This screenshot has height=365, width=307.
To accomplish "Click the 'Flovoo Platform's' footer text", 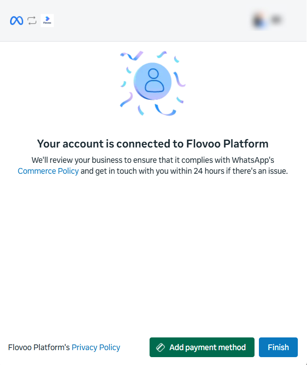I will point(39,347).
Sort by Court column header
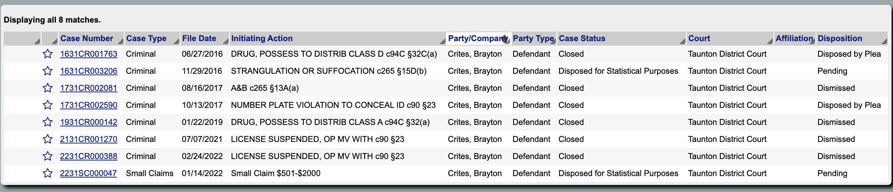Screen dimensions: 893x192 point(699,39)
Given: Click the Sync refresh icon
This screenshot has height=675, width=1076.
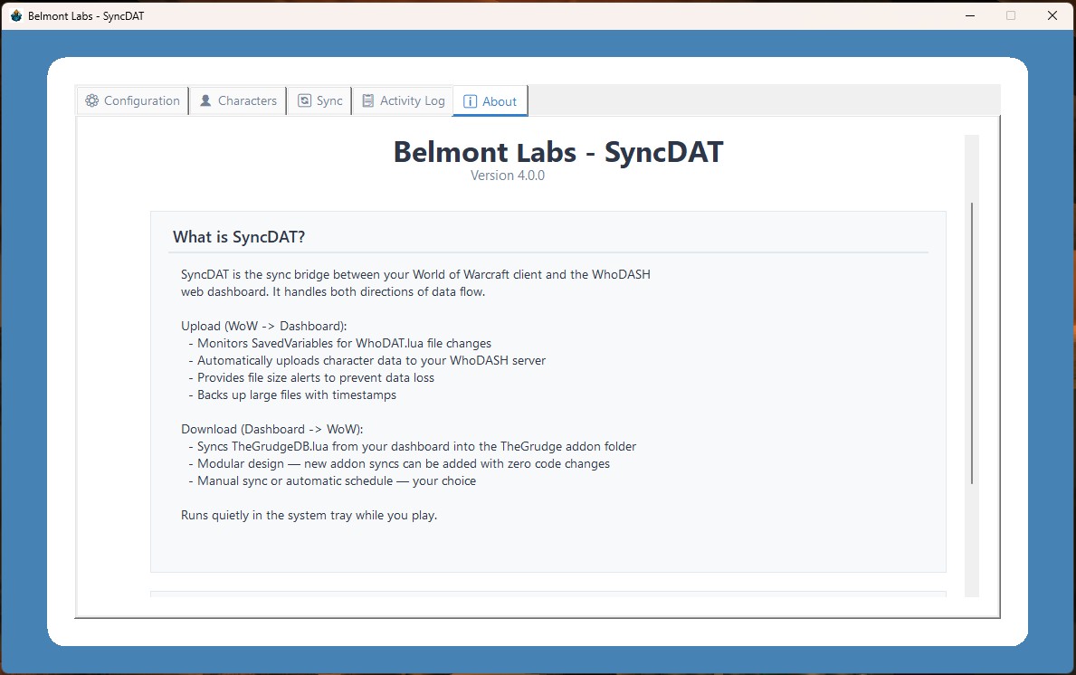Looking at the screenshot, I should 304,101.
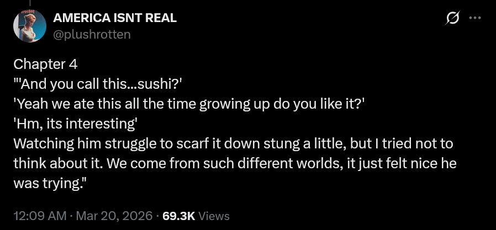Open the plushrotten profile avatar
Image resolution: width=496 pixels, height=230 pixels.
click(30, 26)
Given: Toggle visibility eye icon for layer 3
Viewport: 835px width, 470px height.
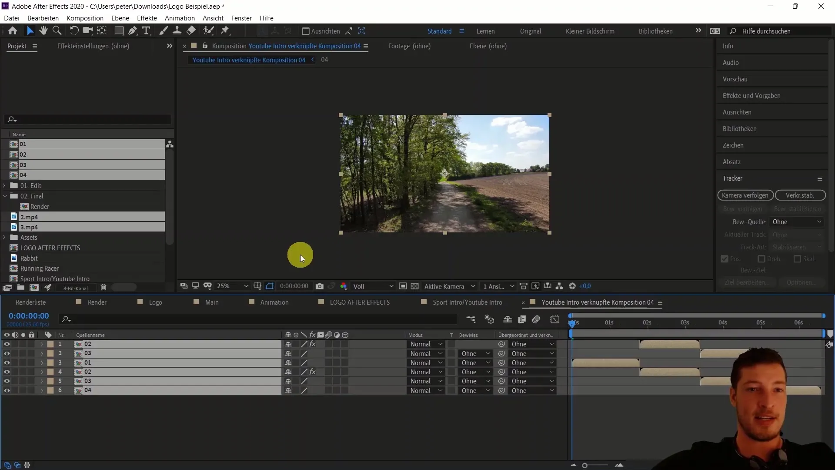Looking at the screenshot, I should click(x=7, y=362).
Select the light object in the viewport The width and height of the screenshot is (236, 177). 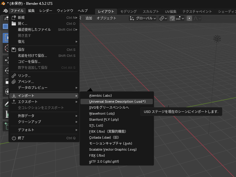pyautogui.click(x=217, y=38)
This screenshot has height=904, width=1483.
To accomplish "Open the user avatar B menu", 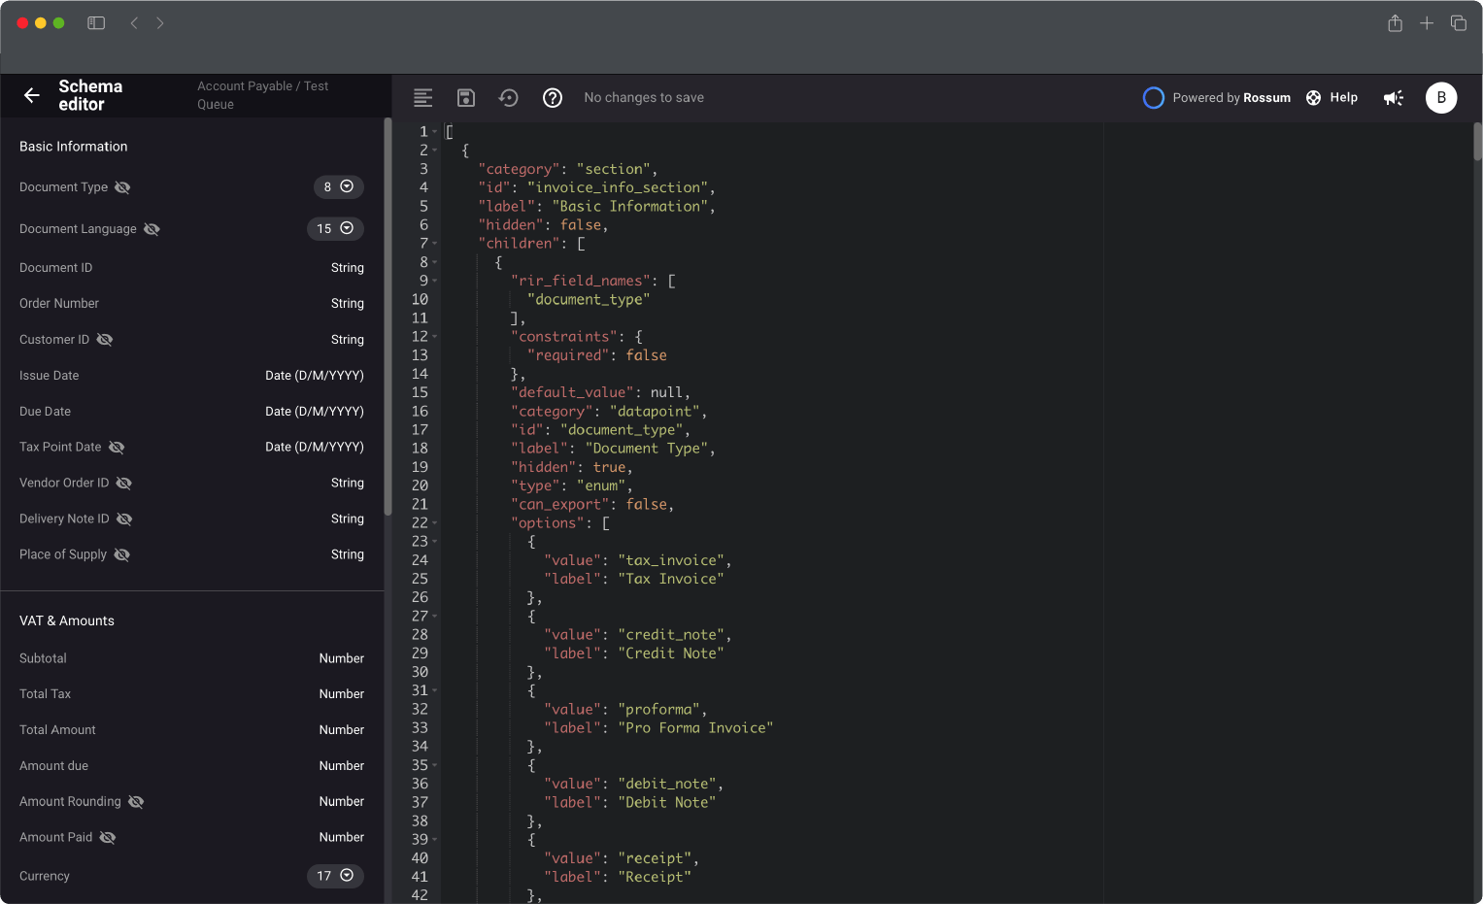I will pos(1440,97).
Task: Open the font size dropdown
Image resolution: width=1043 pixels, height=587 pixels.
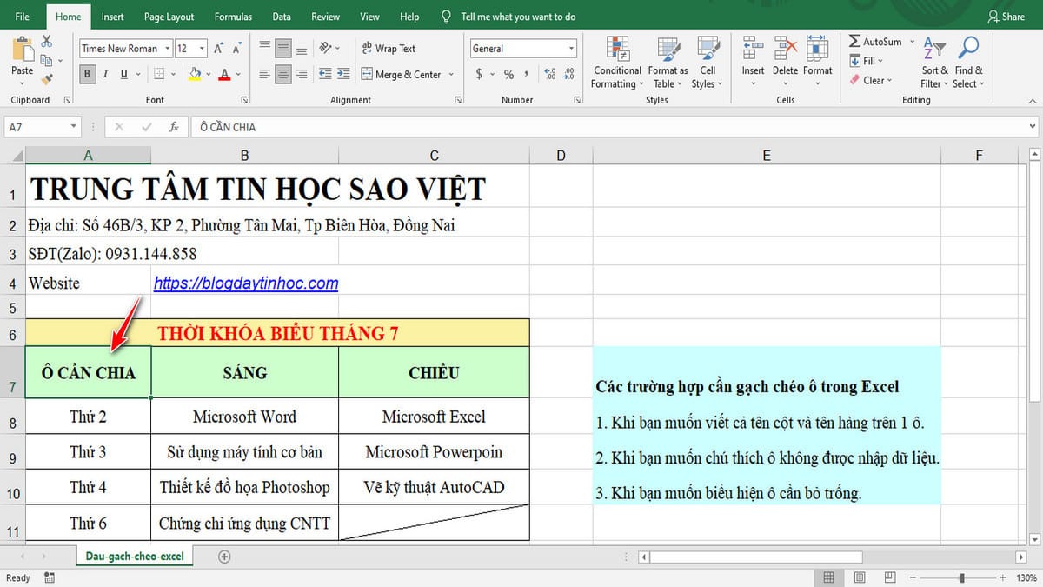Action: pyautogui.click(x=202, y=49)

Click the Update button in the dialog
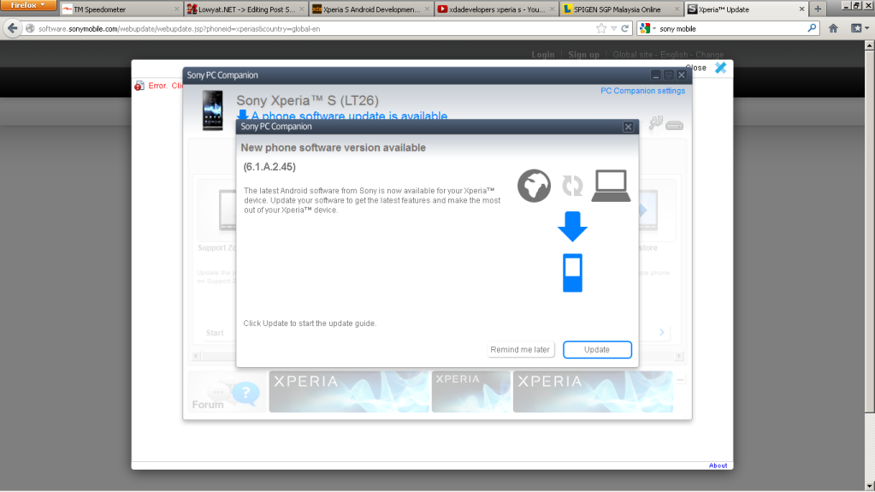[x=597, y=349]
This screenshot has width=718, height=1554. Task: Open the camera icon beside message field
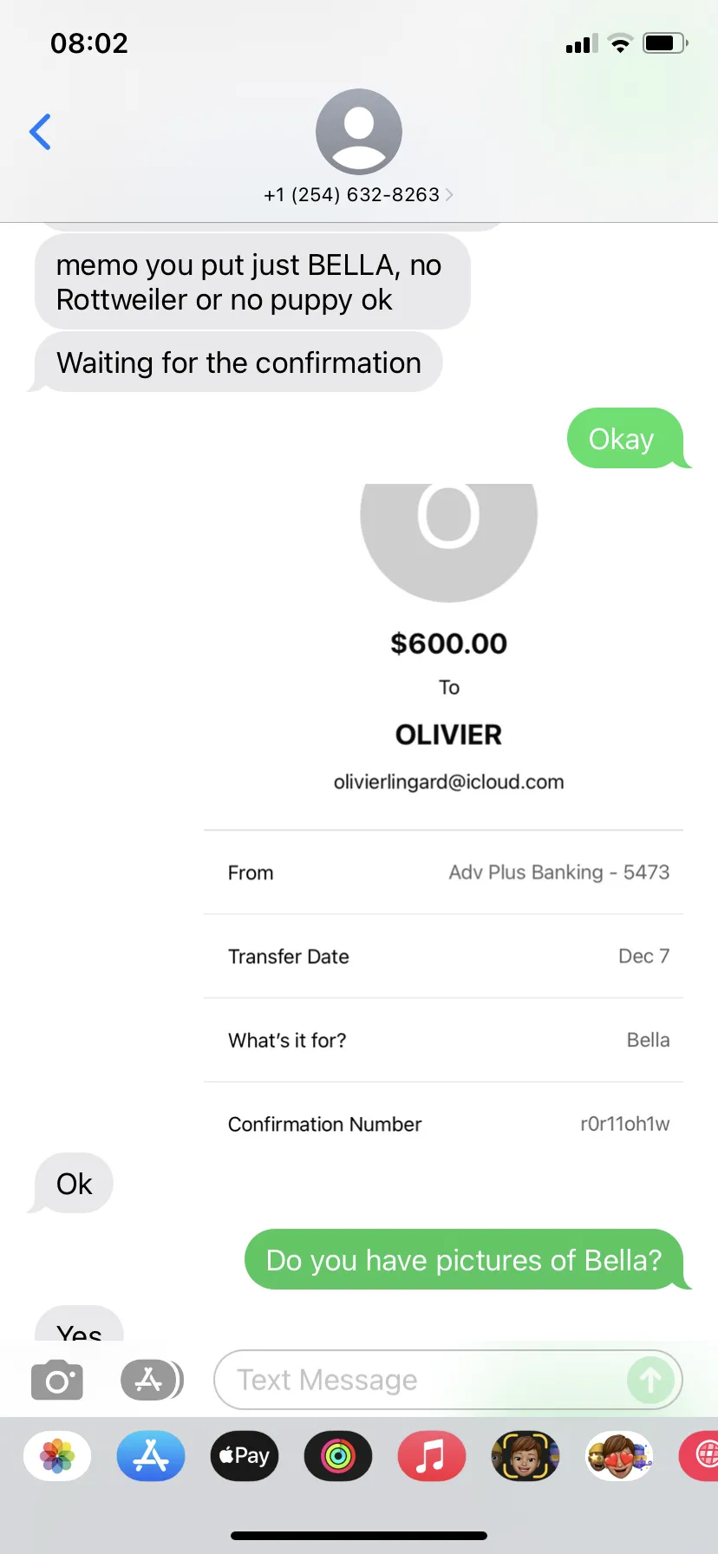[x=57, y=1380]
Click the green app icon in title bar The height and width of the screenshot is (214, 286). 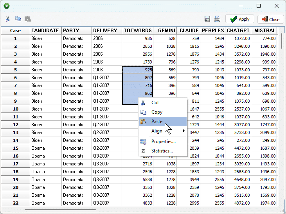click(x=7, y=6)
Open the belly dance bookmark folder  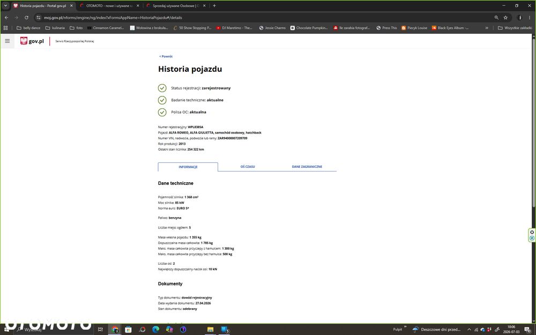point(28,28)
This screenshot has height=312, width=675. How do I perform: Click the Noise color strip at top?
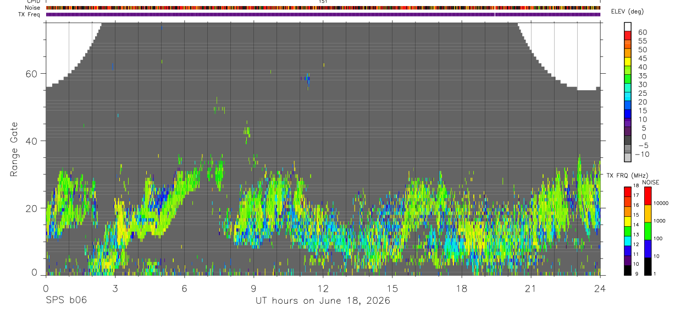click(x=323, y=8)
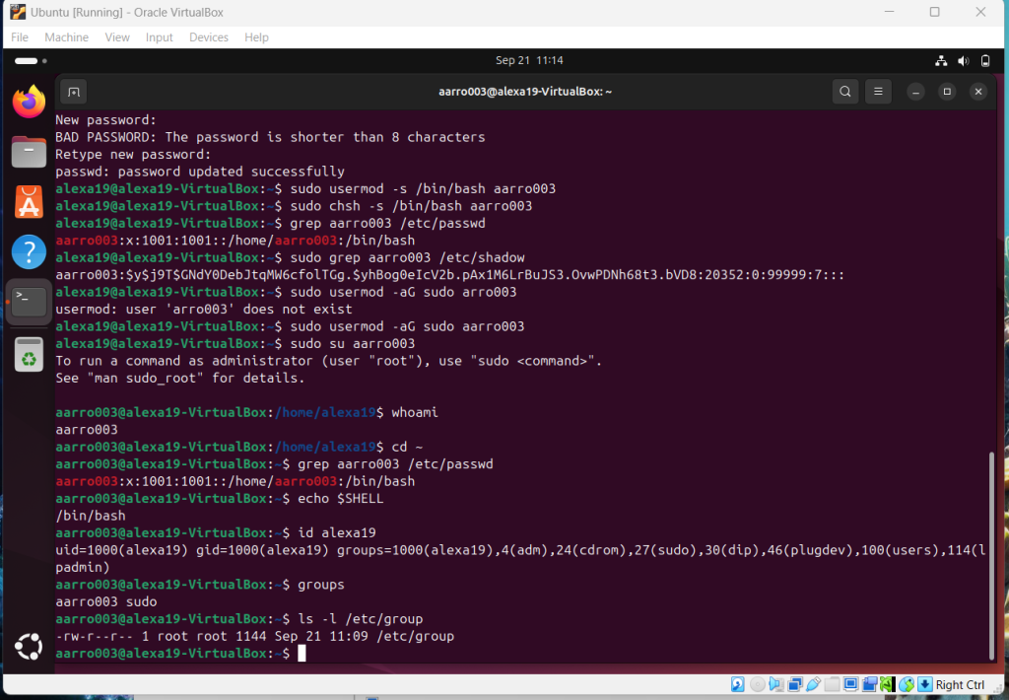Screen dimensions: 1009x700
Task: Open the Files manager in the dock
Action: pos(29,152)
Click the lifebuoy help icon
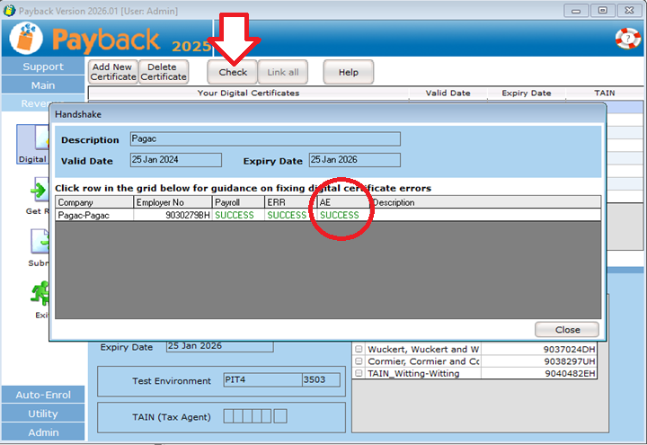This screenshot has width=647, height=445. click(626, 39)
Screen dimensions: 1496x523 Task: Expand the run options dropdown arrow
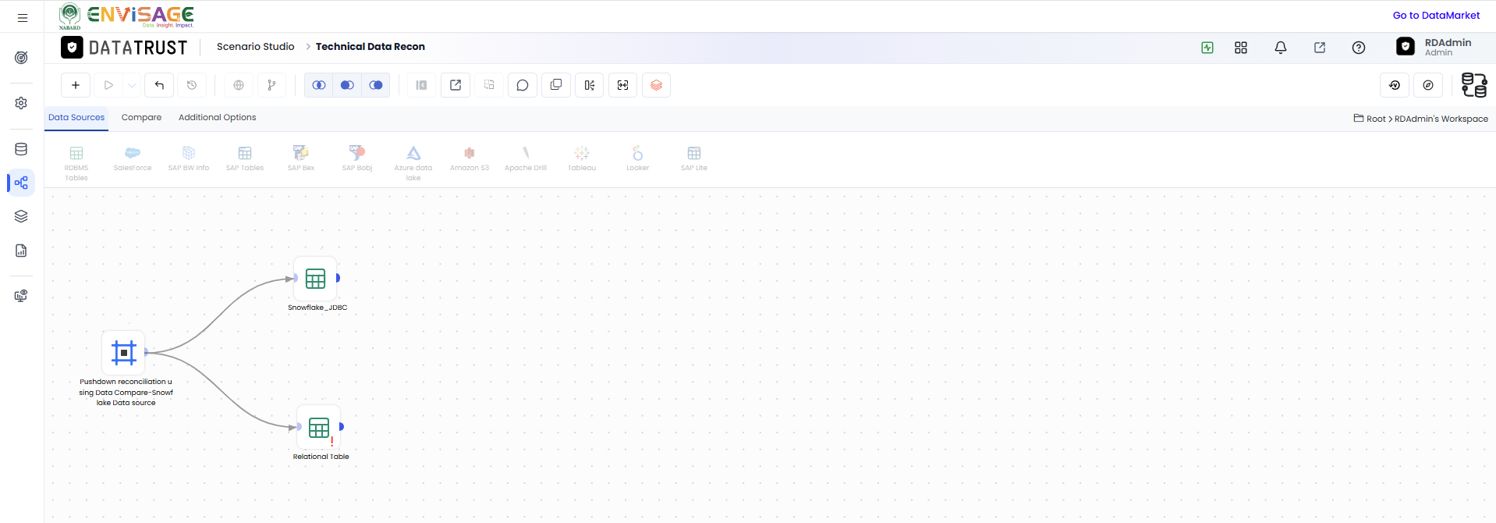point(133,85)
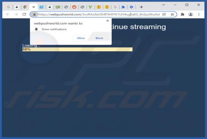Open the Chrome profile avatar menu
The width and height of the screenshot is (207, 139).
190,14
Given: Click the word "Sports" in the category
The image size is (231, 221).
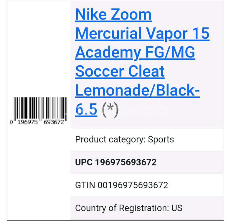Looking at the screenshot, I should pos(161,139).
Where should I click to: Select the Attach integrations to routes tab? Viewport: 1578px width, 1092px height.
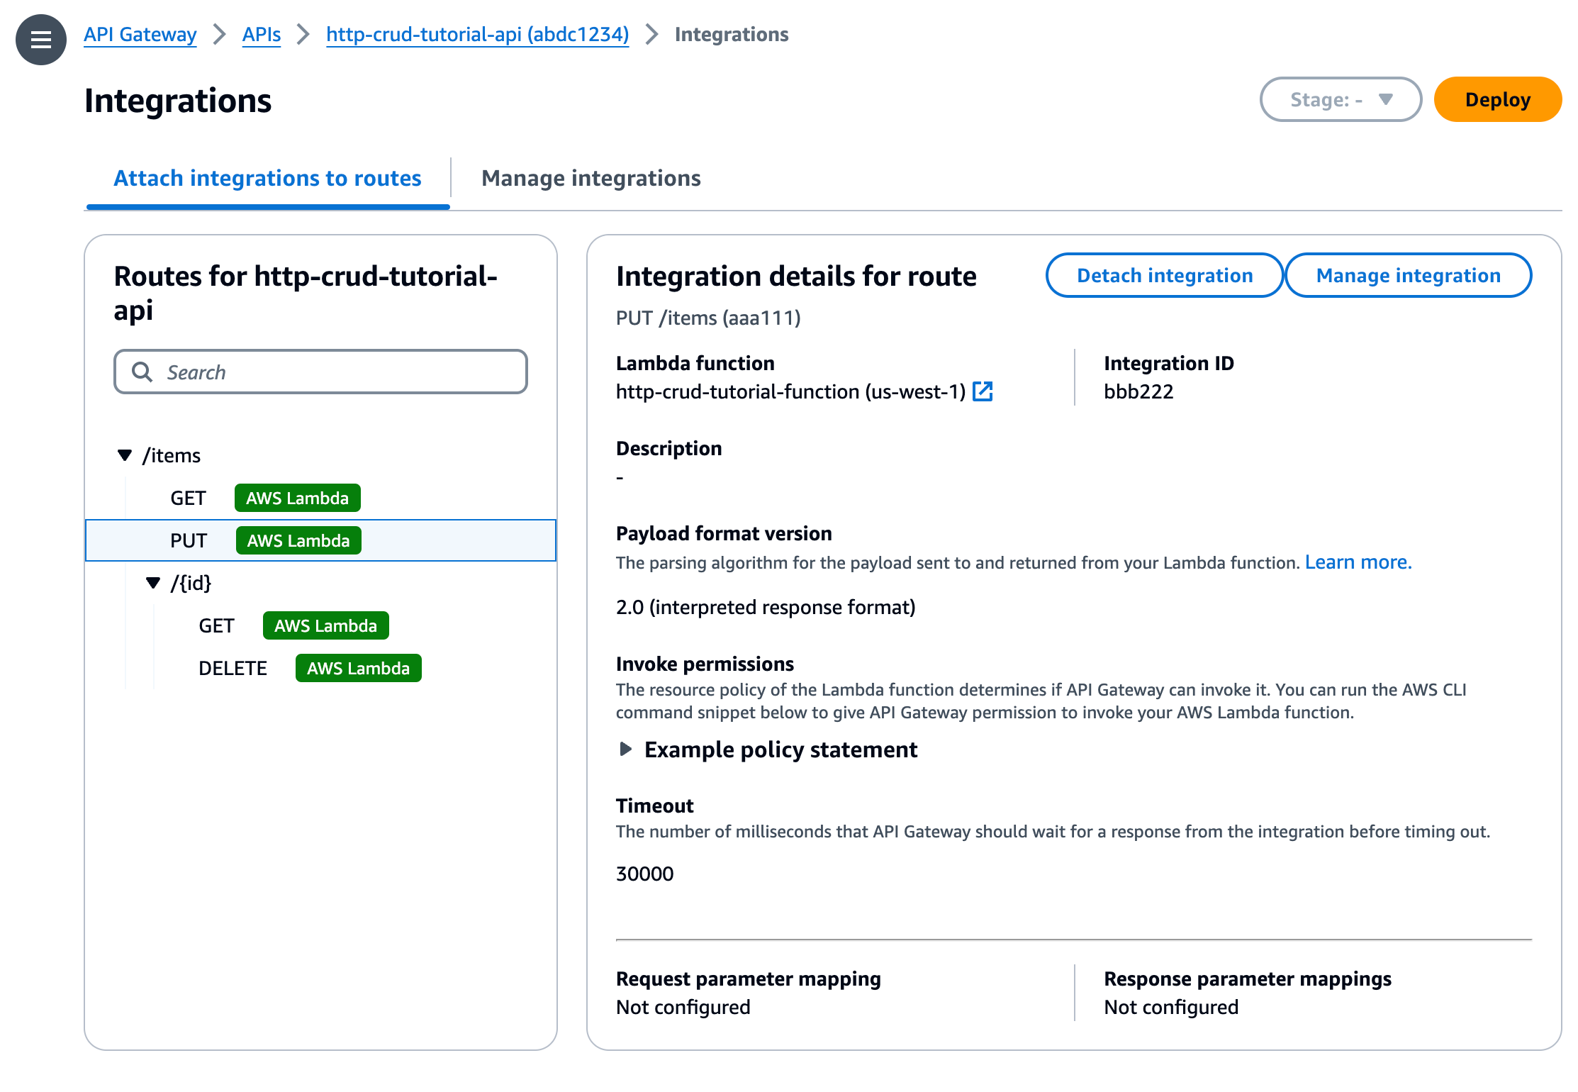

> [EXERCISE BRIEF]: All lines with the word "Given" are needed; pull them from the entries and copy each.

> [TASK RESPONSE]:
Given: Click the Sync refresh icon
Given: Toggle visibility eye icon for layer 3
Given: Click the word "Sports" in the category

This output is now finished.